Parallel dazu öffnet sich Private Equity zunehmend für Privatanleger. Über Co-Investment-Vehicles kann mittlerweile praktisch jeder in PE-Strategien investieren, die früher ausschließlich institutionellen Investoren vorbehalten waren. Das verändert die Kapitalbasis der gesamten Branche.
Ein weiterer spannender Punkt betrifft die IPO-Fenster. Mit Unternehmen wie SpaceX und Anthropic wird aktuell getestet, ob große, kapitalintensive Firmen erfolgreich an die Börse gehen können. Ein Erfolg dieser IPOs könnte den seit Jahren bestehenden Liquiditätsstau im gesamten Markt auflösen – Kapital, das aktuell in privaten Unternehmen gebunden ist, könnte wieder freigesetzt werden.
Europas Chance: Geopolitik, Industrial AI und Robotics
Geopolitische Diversifizierung macht Europa aus Investorensicht attraktiver. Internationale Investoren verschieben zunehmend Allokationen zugunsten Europas, weil eine reine Konzentration auf die USA oder Asien nicht mehr als ausreichend diversifiziert gilt.
Für Deutschland sieht Philipp Freise besonders in Industrial AI und Robotics eine große Chance. Unternehmen wie Helsing und Neuro Robotics nennt er als Leuchtturmprojekte, die zeigen, dass Deutschland in diesen Bereichen technologisch und unternehmerisch mithalten kann.
Ein entscheidender Faktor für den langfristigen Erfolg dieser Unternehmen ist Defensibility – also die Frage, wie verteidigungsfähig ein Geschäftsmodell tatsächlich ist. Nach Freises Einschätzung hängt das zunehmend an proprietären Daten. Software ohne einen echten Daten-Moat ist schnell ersetzbar, egal wie gut das Produkt aktuell aussieht.
Substanz statt Momentum: Was Gründer heute wirklich brauchen
Ein zentrales Learning der Episode: Zehn Millionen Euro ARR zu erreichen ist heute leichter als früher. Die Skalierung danach ist jedoch brutaler als je zuvor. Der Markt verzeiht weniger Fehler, sobald ein Unternehmen die frühe Wachstumsphase hinter sich lässt.

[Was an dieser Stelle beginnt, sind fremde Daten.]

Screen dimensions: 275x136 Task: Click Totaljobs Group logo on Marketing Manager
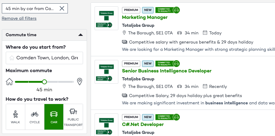tap(106, 18)
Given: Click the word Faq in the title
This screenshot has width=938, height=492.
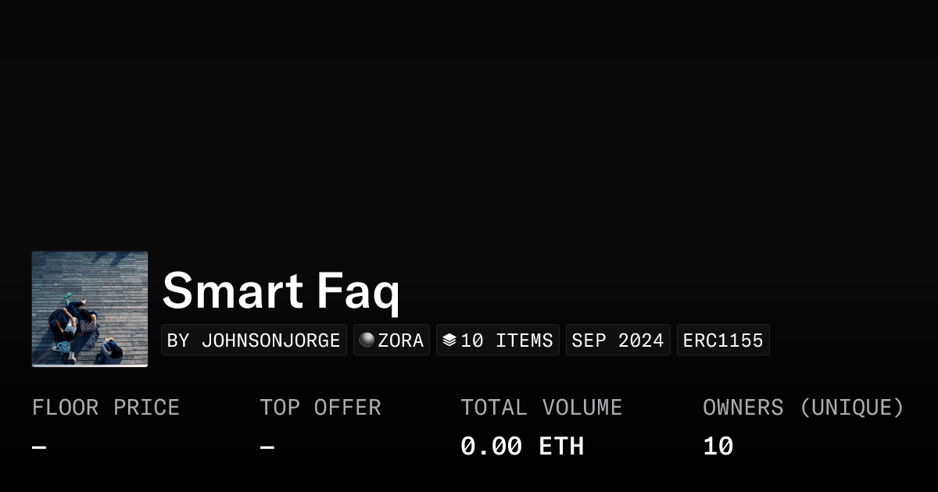Looking at the screenshot, I should 358,291.
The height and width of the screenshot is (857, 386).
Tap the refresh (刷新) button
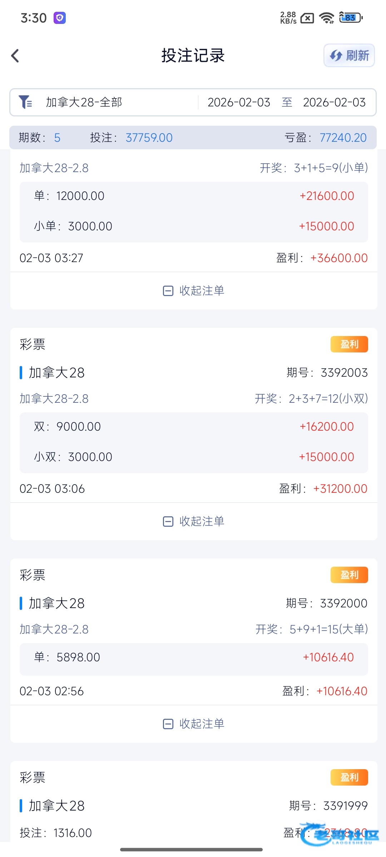click(349, 56)

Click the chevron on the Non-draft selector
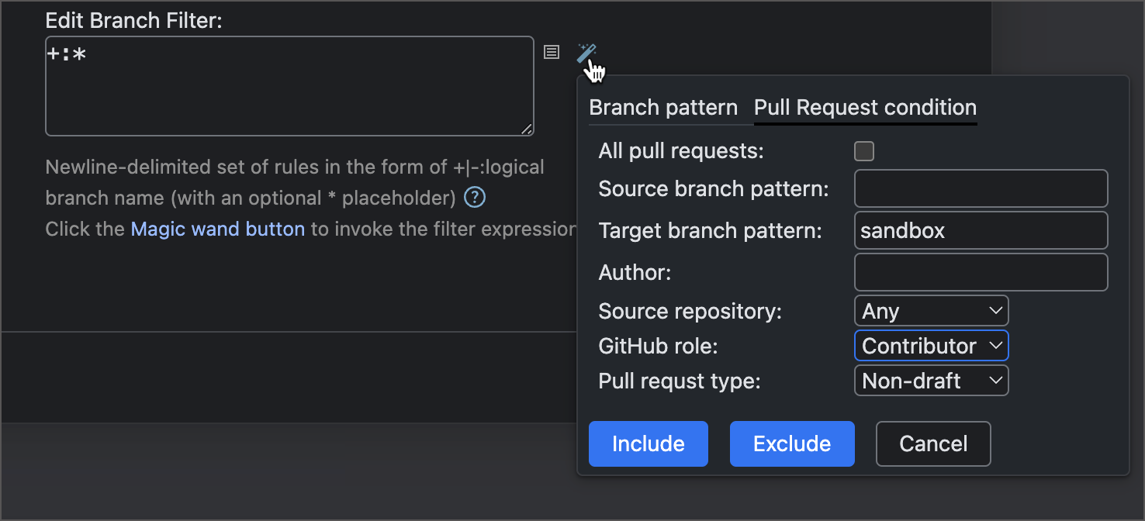pos(996,380)
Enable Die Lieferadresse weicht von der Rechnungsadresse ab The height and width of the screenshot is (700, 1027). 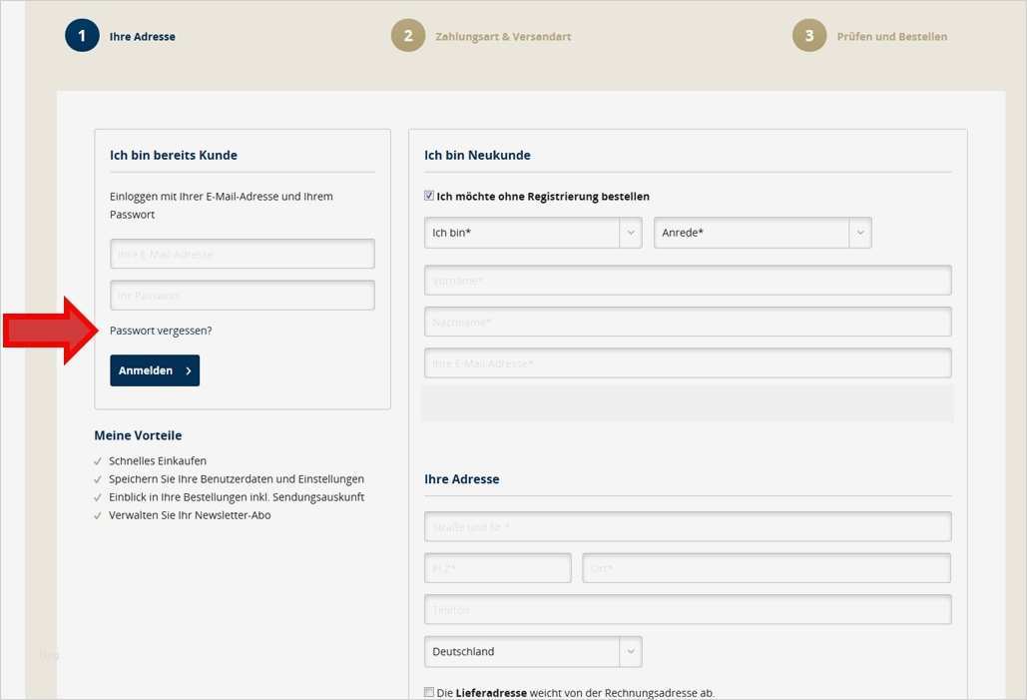(x=428, y=691)
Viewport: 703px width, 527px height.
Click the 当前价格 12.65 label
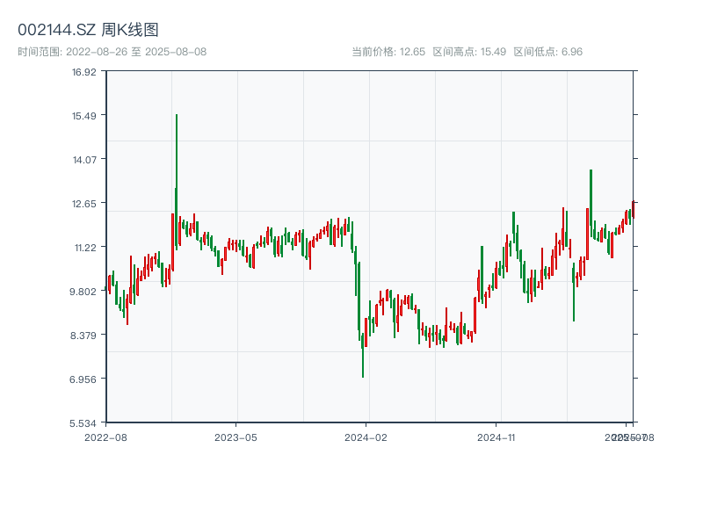tap(388, 52)
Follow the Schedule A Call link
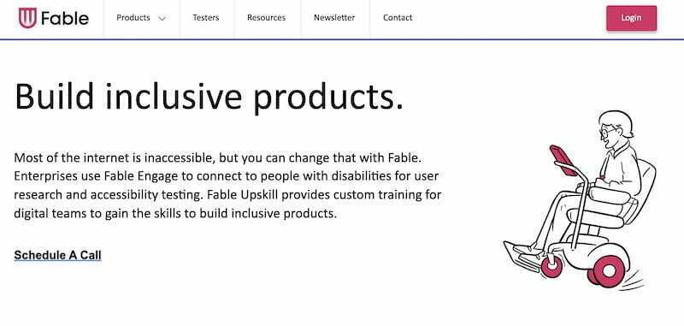The width and height of the screenshot is (684, 326). (x=57, y=255)
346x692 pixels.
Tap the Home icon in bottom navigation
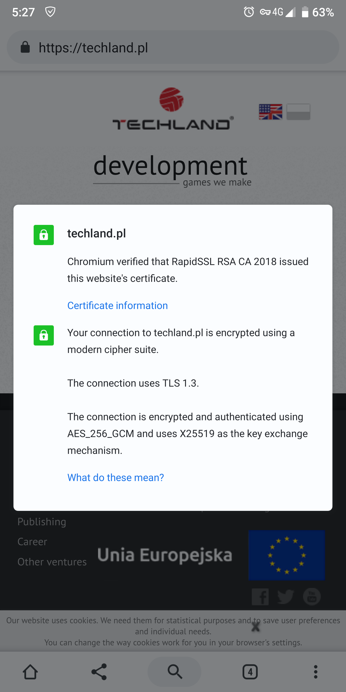pos(30,672)
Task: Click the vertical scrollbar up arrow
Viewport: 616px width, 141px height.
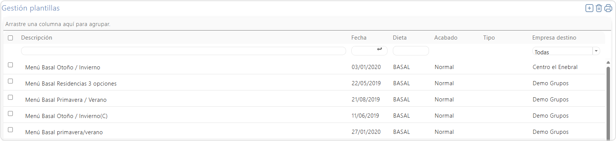Action: click(x=608, y=63)
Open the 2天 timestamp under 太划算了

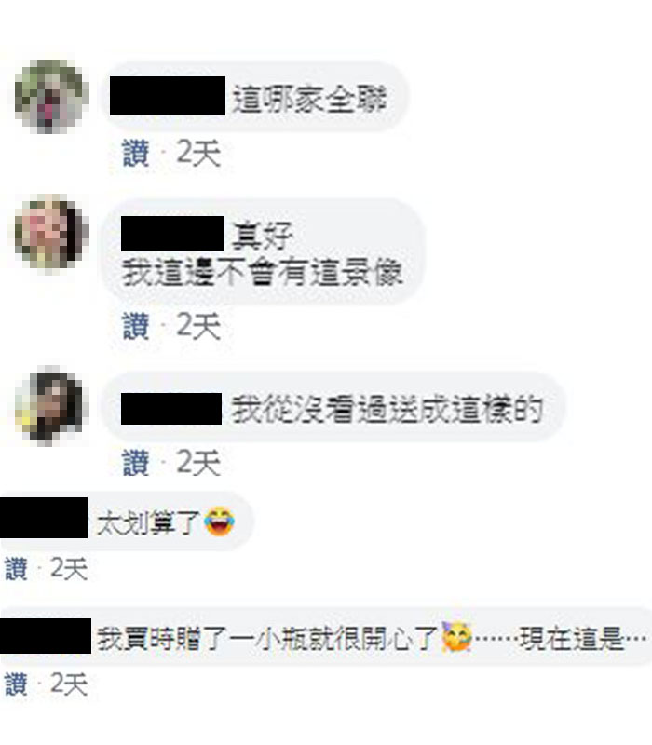click(69, 569)
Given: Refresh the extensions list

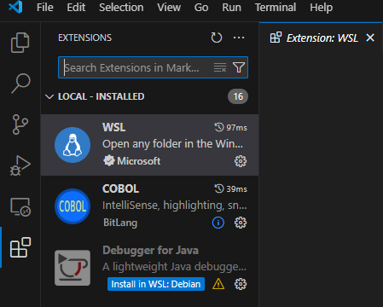Looking at the screenshot, I should pos(217,38).
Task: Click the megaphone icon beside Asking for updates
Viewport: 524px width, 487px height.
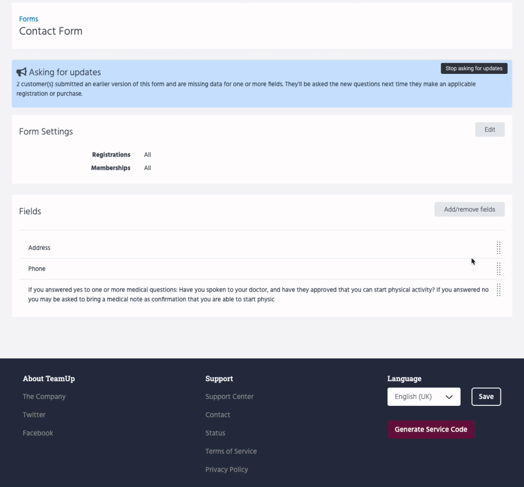Action: pyautogui.click(x=21, y=72)
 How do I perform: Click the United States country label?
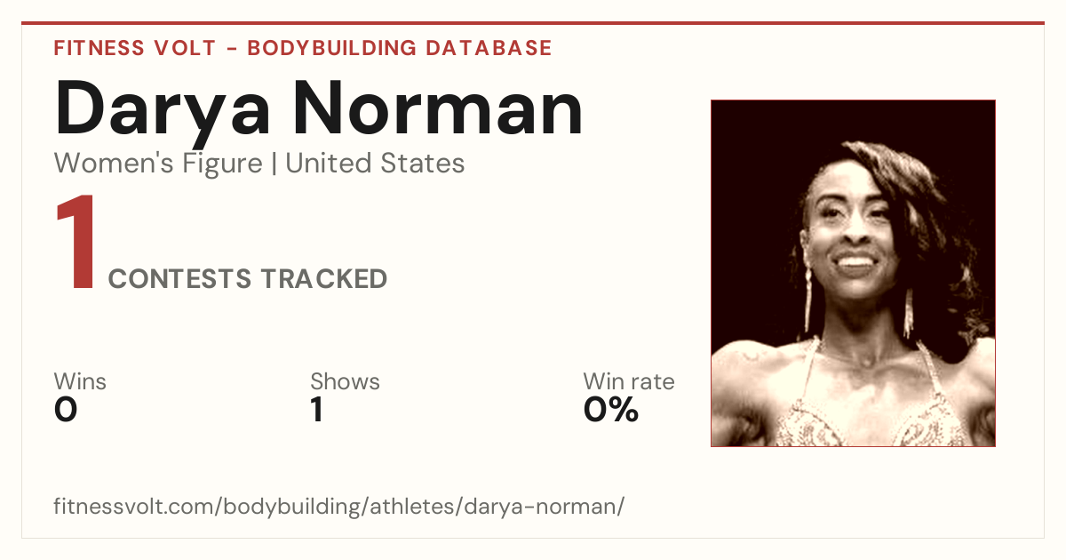click(375, 164)
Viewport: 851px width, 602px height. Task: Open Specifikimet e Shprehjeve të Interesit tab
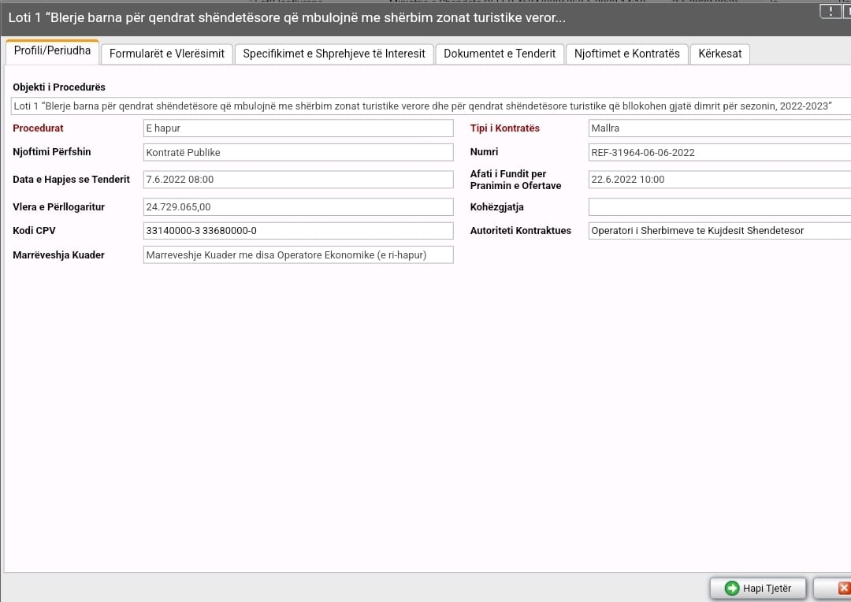[x=333, y=54]
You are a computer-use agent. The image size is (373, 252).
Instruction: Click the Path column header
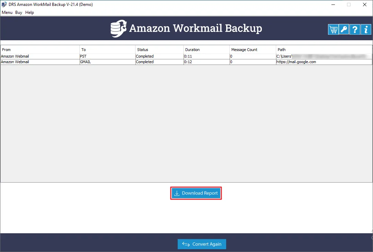324,50
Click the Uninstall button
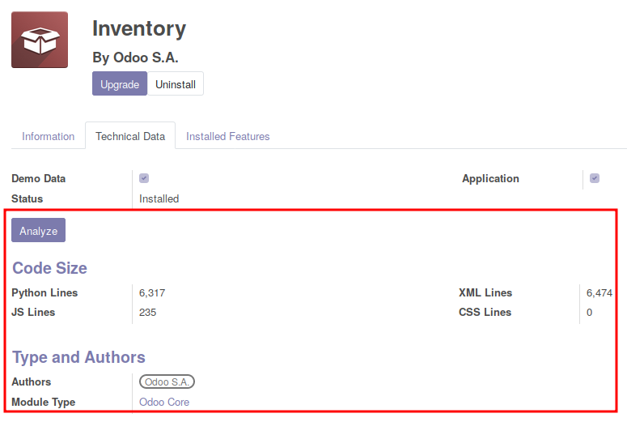The image size is (627, 422). click(x=176, y=84)
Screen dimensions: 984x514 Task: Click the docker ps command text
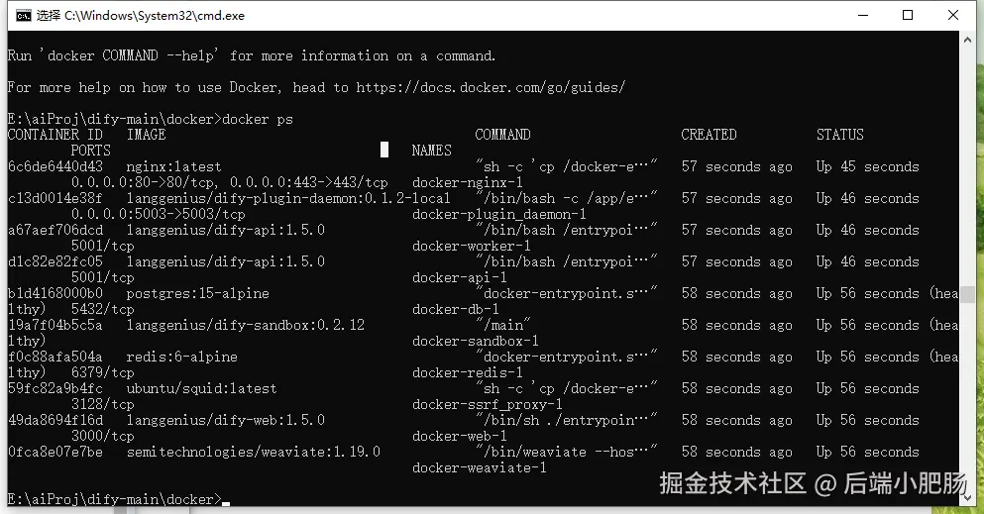click(258, 120)
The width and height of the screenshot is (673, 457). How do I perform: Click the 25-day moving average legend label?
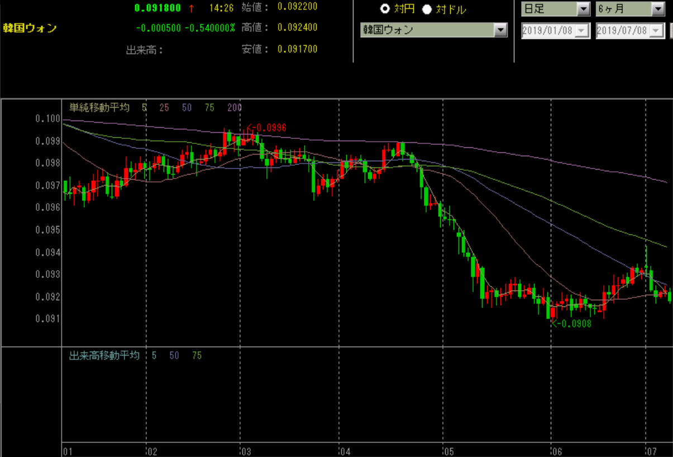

Bei der Investorenwahl gilt: Die besten Investoren sind eine Handvoll. Signaleffekte entscheiden über den gesamten Funding-Pfad – wer in einer frühen Runde die falschen oder richtigen Namen im Cap Table hat, spürt die Auswirkungen oft noch Jahre später bei Folgerunden.
Die vielleicht wichtigste Lektion aus 25 Jahren Private Equity und Beobachtung unzähliger Gründerteams bringt Philipp Freise auf einen einfachen Nenner: Nicht jammern, weitermachen. Rückschläge gehören dazu – entscheidend ist, wie Gründer damit umgehen. Am Ende sind es die Leute, die machen, die auch tatsächlich etwas bewegen.
Die Episode bietet einen seltenen Einblick in die Denkweise eines Private-Equity-Veteranen, der nicht nur Zahlen und Strategien im Kopf hat, sondern auch ein feines Gespür dafür, was Gründer und Unternehmen langfristig erfolgreich macht.